Some of the many aspects that stood out in our guide in Chengdu’s story include that at a very young age she was sent by her mother over the Himalaya on foot with a group of strangers to reach Nepal. Then the Nepalese sent her to school in India. This is why her mother sent her – for education and opportunity. Her mother had to wait 6 years for a passport to be able to travel to India to visit all while having no contact with her young daughter. Eventually, they were able to see each other more often. When our guide decided to return home at 17, she was identified as someone who had escaped, her name was put on a blacklist and she was out in jail for two months. She ended her story by expressing how lucky she and the group that she traveled with was as no one does in an avalanche or lost a limb to frostbite. The mention of luck came as a surprise to me and will likely encourage our group to gain a new perspective as we continue to meet new people and hear new stories.
As for today:
We got to meet more people that we will work with these next few weeks including Tenpa who will be our guide for the more rural areas of our trip. We split into two groups for our drive to Kangding. In my car was Alexa, Eva, Chesley, and Ainsley. We spent the four-hour drive playing I-Spy, 20 questions and continuing to get to know each other.
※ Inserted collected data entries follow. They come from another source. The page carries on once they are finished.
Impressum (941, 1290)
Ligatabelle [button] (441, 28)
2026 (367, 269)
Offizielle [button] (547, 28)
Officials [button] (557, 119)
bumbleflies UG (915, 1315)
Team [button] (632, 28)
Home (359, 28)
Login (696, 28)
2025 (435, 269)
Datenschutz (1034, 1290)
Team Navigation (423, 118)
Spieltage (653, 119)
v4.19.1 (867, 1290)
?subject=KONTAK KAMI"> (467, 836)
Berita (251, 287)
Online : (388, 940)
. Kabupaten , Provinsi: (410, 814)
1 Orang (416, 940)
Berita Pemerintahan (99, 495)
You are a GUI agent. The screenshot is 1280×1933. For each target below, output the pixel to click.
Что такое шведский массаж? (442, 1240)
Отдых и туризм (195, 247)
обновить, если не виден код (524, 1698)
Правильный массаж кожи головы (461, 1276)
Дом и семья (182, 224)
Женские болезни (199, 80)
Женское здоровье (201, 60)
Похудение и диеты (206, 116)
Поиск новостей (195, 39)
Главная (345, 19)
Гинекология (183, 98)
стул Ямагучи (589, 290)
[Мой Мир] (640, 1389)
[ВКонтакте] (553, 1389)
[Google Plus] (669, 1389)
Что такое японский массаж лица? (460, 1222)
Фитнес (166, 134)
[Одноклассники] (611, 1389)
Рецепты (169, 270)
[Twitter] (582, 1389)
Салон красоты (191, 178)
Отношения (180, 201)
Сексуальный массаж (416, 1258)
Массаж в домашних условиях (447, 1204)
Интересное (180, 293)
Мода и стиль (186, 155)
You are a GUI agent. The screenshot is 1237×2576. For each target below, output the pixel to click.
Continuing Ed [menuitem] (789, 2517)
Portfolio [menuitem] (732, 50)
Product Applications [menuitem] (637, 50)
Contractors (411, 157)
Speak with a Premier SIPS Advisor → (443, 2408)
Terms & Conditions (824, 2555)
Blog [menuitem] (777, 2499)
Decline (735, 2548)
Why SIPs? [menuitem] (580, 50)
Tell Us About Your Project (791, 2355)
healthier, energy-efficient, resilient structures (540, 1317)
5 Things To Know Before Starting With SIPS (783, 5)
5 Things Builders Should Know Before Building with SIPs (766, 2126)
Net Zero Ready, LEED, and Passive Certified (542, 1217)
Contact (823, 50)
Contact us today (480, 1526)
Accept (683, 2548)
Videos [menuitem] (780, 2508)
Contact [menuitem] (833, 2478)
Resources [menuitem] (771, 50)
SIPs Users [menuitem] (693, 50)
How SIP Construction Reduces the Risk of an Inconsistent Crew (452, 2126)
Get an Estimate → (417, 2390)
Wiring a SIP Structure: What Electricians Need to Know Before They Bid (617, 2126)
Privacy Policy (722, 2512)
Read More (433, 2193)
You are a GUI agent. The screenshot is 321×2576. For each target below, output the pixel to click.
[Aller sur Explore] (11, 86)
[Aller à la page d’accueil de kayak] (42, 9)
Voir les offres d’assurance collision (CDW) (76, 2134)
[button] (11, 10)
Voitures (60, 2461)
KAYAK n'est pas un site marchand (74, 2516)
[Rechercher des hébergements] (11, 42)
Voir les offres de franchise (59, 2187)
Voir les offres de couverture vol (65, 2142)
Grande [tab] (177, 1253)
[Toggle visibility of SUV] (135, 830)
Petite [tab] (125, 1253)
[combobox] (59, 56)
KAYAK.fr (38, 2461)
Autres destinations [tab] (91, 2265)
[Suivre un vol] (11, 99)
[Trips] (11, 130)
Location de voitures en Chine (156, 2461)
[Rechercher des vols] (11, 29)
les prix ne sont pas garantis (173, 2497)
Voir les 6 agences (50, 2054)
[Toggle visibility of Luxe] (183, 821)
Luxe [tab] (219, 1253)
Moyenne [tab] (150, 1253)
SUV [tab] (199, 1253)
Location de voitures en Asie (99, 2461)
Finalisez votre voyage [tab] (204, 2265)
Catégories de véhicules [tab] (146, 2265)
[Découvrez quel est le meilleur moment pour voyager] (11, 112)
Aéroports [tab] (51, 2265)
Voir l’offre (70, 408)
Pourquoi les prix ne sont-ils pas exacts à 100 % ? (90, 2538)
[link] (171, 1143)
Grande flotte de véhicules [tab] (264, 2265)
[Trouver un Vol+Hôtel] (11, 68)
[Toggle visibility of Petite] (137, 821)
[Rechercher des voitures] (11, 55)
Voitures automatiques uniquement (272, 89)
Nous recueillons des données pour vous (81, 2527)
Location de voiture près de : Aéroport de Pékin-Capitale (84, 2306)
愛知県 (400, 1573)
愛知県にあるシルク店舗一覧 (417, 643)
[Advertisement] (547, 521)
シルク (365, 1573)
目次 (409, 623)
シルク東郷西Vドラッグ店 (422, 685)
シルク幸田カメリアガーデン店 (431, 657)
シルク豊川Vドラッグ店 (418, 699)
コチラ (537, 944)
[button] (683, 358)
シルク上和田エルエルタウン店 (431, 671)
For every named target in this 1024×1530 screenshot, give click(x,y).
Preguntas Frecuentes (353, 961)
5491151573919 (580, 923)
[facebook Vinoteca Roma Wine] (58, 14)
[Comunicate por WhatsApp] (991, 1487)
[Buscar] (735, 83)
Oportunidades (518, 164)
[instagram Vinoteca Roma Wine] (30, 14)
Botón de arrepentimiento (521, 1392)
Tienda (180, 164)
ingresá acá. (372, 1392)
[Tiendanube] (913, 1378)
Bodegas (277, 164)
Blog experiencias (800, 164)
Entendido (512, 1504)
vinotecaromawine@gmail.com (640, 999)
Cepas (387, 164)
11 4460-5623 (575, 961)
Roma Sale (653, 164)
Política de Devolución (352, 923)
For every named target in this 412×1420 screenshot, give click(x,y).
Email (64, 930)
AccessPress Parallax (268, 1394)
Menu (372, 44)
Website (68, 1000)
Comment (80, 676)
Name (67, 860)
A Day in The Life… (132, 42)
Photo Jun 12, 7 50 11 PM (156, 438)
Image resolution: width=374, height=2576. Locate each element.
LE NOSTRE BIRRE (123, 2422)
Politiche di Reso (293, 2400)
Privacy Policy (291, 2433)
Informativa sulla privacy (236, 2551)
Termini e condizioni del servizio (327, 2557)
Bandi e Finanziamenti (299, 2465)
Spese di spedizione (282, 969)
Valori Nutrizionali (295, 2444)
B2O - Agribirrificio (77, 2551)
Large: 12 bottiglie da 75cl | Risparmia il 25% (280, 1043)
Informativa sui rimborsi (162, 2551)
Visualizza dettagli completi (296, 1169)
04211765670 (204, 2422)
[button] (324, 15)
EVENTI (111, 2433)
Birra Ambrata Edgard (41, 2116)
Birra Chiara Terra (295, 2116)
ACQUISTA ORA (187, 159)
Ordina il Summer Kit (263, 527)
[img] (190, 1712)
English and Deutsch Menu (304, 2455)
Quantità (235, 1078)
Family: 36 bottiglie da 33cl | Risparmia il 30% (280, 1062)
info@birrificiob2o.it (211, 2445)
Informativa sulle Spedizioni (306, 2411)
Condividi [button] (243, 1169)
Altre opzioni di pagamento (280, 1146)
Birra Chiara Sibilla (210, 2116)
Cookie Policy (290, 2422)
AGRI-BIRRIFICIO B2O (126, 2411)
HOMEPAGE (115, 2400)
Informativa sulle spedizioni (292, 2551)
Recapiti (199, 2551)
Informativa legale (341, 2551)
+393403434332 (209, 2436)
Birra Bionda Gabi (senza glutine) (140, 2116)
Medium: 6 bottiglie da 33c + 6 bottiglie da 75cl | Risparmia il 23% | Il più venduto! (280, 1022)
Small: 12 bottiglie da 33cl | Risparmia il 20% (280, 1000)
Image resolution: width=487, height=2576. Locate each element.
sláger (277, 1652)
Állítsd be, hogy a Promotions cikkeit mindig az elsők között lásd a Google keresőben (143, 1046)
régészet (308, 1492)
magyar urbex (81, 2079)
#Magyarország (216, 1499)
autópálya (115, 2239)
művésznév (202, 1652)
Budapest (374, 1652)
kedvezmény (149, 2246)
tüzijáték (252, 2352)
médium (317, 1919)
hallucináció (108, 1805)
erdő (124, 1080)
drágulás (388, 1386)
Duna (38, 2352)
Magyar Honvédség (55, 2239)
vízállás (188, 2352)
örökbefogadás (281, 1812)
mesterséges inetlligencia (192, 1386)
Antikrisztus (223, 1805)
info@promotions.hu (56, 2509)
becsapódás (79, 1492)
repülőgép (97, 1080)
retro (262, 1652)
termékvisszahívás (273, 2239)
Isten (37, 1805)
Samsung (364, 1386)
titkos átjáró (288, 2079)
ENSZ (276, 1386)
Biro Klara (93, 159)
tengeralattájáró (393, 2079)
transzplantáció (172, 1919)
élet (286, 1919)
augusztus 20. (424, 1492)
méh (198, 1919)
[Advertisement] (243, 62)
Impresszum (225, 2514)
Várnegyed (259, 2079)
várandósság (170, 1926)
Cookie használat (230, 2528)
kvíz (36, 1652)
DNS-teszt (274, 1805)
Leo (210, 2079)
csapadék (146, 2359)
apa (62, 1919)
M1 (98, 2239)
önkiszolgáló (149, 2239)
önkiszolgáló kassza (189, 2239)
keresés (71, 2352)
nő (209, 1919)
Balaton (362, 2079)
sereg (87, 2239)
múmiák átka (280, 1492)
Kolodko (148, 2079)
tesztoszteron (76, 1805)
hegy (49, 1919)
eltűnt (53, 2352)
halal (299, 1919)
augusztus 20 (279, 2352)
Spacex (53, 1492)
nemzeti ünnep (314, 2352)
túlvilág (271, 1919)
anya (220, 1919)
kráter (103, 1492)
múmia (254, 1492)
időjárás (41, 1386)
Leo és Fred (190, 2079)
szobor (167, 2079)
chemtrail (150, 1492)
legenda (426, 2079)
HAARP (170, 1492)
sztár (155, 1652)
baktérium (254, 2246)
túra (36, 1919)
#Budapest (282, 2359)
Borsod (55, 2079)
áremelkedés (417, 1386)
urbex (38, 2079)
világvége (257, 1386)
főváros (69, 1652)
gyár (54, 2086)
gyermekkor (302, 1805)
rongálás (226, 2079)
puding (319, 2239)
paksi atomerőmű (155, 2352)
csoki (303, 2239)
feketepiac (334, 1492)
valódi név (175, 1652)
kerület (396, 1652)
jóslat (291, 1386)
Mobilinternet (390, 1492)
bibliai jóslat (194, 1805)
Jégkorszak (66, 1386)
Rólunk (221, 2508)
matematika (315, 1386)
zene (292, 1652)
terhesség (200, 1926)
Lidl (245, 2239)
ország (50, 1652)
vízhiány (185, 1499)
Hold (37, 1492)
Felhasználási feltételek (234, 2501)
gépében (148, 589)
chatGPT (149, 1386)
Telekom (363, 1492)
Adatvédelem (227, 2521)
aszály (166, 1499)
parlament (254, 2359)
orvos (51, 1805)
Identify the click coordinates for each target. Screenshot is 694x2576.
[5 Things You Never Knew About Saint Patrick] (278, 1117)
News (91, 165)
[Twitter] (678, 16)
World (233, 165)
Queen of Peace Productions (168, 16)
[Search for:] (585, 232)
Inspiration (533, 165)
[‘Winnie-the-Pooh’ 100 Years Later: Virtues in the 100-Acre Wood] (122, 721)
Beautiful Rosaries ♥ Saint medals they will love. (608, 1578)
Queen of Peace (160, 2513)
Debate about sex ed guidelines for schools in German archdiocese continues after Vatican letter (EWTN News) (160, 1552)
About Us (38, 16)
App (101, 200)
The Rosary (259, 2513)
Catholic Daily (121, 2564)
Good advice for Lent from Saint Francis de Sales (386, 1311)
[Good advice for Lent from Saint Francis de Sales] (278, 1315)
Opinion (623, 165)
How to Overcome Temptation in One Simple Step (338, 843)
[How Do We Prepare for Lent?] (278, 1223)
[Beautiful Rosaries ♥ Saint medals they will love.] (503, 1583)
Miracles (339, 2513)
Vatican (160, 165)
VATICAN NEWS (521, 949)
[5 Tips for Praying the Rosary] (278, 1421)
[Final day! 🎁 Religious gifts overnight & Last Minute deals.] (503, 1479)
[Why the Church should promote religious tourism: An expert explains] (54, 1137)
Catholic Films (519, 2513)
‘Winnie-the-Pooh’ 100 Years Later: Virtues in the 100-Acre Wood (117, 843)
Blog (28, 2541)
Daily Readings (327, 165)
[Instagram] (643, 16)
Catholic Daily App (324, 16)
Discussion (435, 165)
We made a quick stop to drop our bags in the Happy Hostel and then walked to lunch for a delicious family-style Tibetan meal of rice, pork, tofu, and veggie dishes all of varying spices and flavors. Our evening plan was to walk around Old Kangding and watch and participate in traditional Tibetan dancing but the rain caused the event to be canceled. We ended up at a noodle house for dinner. There we got to engage with a local toddler who was very brave to approach our table. Even though we spoke different languages, we were still able to make her laugh and, of course, play the universal game of peek-a-boo!